## Work request
Your answer must be an exact copy of the records below, minus any images.

## Available records
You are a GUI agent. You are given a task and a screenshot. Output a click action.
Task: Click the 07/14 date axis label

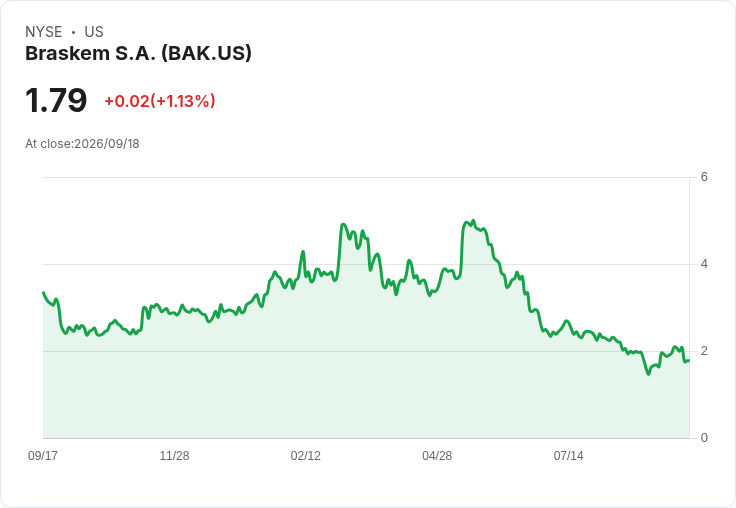coord(568,456)
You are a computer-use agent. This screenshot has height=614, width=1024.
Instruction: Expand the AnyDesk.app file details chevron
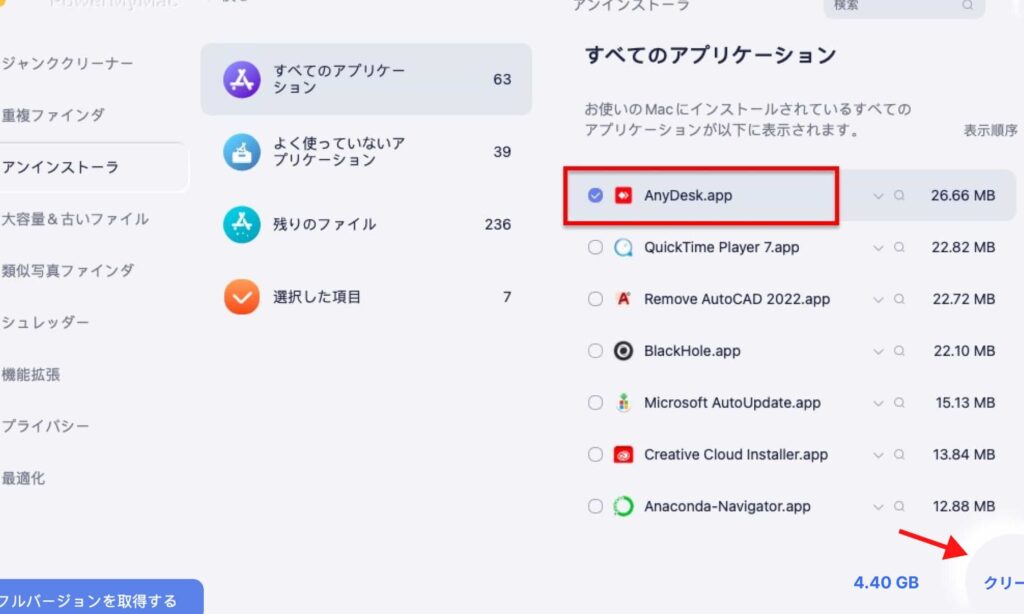pyautogui.click(x=878, y=196)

## Your response
You are a GUI agent. You are given a task and a screenshot. Output a click action.
Task: Click the 07/14 date axis label

coord(568,456)
You are a computer-use agent. This screenshot has height=614, width=1024.
Instruction: Expand the AnyDesk.app file details chevron
pyautogui.click(x=878, y=196)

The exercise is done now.